BRIEF: The records that follow are to be transcribed exactly.

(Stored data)

┄┄┄┄┄┄┄┄┄┄

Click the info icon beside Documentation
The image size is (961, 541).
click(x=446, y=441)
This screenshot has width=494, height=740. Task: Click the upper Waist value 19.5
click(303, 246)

┄┄┄┄┄┄┄┄┄┄

RESULT BELOW:
Click the info icon beside Documentation
The image size is (961, 541).
click(x=446, y=441)
This screenshot has width=494, height=740. Task: Click the upper Waist value 19.5
click(303, 246)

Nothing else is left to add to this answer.